RECORDED DATA Start Marker

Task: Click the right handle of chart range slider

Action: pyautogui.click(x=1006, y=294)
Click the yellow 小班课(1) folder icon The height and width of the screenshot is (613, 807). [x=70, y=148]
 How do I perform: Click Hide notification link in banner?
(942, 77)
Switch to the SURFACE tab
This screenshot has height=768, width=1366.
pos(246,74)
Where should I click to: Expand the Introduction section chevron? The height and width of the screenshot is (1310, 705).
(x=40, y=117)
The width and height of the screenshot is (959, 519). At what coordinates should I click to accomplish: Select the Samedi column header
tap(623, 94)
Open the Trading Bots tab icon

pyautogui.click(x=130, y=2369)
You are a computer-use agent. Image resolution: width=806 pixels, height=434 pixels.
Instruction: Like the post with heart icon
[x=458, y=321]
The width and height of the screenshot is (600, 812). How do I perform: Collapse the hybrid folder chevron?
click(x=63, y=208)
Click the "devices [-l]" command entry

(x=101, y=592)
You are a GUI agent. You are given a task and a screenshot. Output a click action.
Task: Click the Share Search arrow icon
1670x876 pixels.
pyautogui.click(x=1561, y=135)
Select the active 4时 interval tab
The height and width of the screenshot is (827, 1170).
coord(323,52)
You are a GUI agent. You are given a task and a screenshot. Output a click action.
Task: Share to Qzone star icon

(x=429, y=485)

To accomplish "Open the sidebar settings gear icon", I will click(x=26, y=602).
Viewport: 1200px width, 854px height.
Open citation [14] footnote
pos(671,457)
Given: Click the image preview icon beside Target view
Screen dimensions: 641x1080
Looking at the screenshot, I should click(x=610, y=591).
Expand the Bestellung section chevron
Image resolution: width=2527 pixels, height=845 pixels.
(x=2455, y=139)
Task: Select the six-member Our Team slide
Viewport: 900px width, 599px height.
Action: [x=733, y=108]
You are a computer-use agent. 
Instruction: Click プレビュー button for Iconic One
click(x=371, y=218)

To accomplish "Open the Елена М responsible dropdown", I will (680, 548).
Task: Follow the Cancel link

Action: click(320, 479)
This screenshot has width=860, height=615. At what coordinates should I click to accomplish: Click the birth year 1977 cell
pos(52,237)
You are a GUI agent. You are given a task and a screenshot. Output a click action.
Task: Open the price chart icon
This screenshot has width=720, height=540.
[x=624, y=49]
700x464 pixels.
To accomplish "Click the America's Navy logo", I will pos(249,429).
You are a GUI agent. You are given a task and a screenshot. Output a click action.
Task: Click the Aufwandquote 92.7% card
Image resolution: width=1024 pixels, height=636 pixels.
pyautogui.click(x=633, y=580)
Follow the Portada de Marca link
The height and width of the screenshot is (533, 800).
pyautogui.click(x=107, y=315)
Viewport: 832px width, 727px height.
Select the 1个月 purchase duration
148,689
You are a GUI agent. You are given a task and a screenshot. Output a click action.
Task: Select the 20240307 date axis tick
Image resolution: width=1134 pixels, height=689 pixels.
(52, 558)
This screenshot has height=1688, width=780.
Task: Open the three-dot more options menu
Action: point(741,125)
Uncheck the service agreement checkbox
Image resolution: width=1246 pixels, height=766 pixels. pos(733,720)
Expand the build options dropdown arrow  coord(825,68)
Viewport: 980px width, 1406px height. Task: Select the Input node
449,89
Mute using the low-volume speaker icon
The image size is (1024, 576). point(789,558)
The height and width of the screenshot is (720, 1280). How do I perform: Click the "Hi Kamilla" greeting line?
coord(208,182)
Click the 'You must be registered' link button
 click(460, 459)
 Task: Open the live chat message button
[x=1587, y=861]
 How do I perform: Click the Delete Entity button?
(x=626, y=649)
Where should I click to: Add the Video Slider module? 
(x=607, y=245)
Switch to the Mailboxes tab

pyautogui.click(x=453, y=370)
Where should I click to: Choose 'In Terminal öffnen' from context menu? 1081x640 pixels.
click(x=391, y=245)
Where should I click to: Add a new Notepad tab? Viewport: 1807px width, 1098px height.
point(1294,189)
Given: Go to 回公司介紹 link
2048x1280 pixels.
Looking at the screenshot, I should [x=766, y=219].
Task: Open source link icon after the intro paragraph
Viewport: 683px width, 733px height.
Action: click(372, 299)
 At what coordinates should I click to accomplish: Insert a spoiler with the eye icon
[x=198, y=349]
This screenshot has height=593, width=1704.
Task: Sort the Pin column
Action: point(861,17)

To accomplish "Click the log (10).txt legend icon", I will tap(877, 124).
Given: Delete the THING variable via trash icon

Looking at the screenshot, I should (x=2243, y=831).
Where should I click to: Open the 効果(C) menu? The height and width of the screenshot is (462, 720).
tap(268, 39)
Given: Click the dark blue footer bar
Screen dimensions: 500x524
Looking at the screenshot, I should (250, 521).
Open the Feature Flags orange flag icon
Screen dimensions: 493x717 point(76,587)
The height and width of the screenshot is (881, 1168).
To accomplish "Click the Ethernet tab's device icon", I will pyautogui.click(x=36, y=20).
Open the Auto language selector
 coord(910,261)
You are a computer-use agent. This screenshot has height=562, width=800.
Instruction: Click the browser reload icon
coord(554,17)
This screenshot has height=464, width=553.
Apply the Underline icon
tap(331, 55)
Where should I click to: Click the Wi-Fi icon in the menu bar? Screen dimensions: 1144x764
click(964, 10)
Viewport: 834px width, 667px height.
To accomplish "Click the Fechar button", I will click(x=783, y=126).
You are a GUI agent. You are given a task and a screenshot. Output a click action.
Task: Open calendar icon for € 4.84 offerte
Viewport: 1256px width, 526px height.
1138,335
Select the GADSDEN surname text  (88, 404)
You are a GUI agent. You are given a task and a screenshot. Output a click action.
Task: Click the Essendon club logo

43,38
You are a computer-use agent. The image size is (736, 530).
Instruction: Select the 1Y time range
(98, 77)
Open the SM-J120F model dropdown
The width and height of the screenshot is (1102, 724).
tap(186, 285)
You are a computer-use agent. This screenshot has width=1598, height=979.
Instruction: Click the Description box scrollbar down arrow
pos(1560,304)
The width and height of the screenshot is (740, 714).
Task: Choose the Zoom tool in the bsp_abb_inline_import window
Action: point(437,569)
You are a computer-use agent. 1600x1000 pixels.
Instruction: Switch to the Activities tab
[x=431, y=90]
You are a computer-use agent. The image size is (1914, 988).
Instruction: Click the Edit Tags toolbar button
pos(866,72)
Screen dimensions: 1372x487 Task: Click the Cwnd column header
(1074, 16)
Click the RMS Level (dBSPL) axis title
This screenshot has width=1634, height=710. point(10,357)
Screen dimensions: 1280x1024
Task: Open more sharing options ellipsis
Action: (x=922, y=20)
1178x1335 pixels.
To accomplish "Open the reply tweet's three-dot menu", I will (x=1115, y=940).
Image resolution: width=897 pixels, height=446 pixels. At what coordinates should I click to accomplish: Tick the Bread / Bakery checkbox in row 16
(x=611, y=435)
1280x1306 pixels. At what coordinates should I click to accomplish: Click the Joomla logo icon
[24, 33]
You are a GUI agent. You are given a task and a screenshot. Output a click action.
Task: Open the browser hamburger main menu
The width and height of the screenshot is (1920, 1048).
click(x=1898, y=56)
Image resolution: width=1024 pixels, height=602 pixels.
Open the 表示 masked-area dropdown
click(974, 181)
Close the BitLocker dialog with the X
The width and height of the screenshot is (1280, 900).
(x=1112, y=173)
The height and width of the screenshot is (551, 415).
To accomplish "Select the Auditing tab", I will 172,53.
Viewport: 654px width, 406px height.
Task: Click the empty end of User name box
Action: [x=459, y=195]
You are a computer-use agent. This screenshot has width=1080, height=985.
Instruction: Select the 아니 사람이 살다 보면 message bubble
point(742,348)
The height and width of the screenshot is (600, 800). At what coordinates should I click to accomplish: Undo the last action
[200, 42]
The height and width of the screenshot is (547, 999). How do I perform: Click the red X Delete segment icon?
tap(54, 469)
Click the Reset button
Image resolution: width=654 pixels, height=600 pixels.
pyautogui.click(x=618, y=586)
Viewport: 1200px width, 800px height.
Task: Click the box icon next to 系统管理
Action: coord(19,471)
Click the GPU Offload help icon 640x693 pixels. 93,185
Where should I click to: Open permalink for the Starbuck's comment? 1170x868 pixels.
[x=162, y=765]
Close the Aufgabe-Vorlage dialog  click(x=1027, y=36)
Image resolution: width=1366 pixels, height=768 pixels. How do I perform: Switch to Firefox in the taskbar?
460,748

RECORDED DATA End Marker

§ **EXERCISE PROMPT**
Reply with one number only: the count of lines in the entries that contain "computer".

§ **FINISHED TASK**
8